Alla luce delle profonde modificazioni introdotte dalla pandemia di Covid-19, uno dei colli di bottiglia più evidenti per la competitività dell’Italia è sicuramente il meccanismo dei vincoli di spesa, il cui sfondamento è ormai un vizio strutturale, che unito a quello del payback (che obbliga le aziende a pagare il 50% dello sforamento dei tetti) e a modelli finanziari ormai troppo rigidi rispetto alla crescente innovazione scientifica, rallentano l’adozione di soluzioni diverse per l’accesso veloce ed equo alle cure da parte dei cittadini. “La possibilità di trovare modelli finanziari adeguati è anche legata alla configurazione della spesa sanitaria, nel Bilancio di Stato”, dichiara il direttore dell’area Innovazione I-Com Eleonora Mazzoni.

 

“Questo rinforza una riflessione strutturale: il perdurare dei silos di spesa non impatta solamente sul comparto farmaceutico, ma sull’intera filiera della salute, soprattutto ora che dobbiamo pensare a come rendere sostenibile il SSN dopo gli investimenti del PNRR”. Infatti, aggiunge il direttore, “le modalità sostanziali in cui verrà organizzata l’assistenza sanitaria dovranno poi essere sostenute e finanziate in modo strutturale negli anni a venire.
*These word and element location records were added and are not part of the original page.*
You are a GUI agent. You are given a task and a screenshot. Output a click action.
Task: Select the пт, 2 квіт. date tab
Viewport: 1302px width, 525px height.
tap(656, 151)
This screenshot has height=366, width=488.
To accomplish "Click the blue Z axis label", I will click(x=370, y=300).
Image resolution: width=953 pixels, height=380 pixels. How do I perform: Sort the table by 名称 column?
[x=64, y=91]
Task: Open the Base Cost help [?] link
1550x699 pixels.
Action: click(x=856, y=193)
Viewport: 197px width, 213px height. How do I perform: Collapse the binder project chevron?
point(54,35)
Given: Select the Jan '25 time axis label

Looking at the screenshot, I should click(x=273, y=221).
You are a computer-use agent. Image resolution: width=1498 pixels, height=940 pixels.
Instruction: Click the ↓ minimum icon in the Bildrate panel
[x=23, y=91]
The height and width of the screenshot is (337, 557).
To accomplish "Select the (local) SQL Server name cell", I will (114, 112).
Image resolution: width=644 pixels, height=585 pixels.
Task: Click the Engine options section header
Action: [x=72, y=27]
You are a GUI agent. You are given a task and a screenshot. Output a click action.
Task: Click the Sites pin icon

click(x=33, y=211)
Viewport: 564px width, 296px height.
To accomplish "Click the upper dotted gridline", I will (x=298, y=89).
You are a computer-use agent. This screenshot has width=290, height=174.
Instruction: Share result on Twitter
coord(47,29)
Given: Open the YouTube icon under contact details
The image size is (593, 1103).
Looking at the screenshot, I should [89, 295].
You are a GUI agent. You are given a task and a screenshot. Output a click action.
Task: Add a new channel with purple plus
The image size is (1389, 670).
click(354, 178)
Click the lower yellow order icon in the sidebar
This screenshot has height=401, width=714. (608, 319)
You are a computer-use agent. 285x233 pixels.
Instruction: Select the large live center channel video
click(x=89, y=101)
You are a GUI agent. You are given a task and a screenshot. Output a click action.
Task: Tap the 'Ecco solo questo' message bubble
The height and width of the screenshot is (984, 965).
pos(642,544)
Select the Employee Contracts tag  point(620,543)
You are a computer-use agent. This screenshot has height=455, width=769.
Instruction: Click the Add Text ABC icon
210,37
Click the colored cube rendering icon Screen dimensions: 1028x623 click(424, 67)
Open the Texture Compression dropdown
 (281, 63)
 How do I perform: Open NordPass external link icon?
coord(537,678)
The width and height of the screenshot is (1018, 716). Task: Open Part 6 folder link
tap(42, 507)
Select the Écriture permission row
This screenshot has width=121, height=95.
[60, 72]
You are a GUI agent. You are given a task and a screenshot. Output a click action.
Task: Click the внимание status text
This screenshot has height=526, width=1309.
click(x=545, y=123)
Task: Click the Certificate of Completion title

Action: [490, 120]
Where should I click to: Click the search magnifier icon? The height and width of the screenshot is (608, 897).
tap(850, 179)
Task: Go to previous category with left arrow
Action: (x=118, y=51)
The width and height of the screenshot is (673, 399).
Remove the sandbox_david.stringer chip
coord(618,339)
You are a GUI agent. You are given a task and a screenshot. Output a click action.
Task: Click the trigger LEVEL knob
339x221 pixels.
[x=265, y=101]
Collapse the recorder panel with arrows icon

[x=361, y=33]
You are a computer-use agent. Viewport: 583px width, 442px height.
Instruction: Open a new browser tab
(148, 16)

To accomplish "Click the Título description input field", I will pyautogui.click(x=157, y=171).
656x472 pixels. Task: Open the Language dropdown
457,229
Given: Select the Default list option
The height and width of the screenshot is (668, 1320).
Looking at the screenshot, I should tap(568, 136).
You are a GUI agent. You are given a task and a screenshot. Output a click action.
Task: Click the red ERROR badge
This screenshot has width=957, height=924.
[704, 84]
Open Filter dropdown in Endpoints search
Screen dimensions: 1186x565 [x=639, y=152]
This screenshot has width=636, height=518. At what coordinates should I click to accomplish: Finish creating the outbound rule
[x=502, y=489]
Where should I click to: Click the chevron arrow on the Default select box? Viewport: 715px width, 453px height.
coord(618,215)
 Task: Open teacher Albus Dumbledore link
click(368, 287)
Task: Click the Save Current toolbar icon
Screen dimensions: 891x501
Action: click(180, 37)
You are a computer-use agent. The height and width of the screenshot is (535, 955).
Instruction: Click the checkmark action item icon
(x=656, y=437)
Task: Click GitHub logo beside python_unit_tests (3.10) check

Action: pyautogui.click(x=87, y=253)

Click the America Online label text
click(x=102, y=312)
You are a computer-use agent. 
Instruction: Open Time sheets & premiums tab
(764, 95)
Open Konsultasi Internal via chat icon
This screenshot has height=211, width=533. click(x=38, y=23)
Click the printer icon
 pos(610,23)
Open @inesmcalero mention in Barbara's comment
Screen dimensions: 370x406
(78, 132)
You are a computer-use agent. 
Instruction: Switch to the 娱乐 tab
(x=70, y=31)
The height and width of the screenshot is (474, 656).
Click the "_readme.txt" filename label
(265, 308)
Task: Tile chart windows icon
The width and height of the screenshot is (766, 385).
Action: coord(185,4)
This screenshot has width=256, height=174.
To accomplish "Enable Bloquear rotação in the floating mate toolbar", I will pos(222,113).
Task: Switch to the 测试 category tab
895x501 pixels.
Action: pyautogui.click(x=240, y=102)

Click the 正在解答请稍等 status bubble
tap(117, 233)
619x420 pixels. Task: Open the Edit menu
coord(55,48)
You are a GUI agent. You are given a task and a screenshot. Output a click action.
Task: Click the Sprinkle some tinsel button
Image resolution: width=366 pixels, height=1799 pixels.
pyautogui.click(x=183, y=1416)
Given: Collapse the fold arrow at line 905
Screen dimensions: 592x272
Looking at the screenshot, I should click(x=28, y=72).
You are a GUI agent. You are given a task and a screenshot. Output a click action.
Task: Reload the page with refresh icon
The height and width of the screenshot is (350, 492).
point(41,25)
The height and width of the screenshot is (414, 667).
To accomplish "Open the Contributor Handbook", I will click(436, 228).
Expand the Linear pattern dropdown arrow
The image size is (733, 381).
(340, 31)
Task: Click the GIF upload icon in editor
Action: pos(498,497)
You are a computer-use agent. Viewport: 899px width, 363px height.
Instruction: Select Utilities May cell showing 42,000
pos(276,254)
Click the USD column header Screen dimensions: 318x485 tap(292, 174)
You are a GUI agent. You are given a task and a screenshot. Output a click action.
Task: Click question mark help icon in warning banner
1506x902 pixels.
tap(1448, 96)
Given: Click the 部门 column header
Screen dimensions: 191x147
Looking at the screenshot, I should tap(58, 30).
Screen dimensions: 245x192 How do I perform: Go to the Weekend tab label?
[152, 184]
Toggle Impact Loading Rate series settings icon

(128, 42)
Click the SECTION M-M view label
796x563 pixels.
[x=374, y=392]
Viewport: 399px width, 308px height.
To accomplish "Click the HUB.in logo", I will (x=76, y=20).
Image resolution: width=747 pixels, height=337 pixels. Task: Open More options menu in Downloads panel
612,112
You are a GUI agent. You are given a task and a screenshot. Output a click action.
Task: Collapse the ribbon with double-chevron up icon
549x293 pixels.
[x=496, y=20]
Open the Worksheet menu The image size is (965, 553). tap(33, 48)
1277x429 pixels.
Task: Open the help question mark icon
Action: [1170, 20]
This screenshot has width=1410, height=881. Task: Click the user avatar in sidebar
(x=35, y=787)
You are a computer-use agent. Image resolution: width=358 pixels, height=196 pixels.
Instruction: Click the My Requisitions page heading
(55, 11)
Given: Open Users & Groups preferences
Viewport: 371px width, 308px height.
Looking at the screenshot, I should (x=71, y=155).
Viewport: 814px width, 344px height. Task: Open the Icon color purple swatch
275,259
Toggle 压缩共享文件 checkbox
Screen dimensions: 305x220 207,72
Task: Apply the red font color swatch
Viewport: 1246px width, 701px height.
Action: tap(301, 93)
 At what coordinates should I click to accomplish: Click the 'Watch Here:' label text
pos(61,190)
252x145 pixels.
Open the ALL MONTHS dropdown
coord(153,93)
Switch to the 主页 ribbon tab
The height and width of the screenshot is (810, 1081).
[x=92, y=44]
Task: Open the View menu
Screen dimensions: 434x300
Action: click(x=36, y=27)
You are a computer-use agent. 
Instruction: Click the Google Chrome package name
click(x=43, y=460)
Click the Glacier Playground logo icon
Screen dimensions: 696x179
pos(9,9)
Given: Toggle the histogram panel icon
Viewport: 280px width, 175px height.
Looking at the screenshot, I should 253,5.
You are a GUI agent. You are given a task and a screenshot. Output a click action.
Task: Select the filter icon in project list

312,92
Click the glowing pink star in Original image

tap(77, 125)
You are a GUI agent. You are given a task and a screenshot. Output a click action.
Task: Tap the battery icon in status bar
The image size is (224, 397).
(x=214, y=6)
Per questo è urgente programmare il fabbisogno di fattori produttivi (capitale e lavoro) ma anche pianificarlo e, cioè, prevederne l’allocazione all’interno del rinnovato setting assistenziale in modo funzionale. Anche perché, non dimentichiamo, lo spettro della recessione economica, unito alla crisi dei prezzi delle materie prime, pesa sull’intera filiera della salute”.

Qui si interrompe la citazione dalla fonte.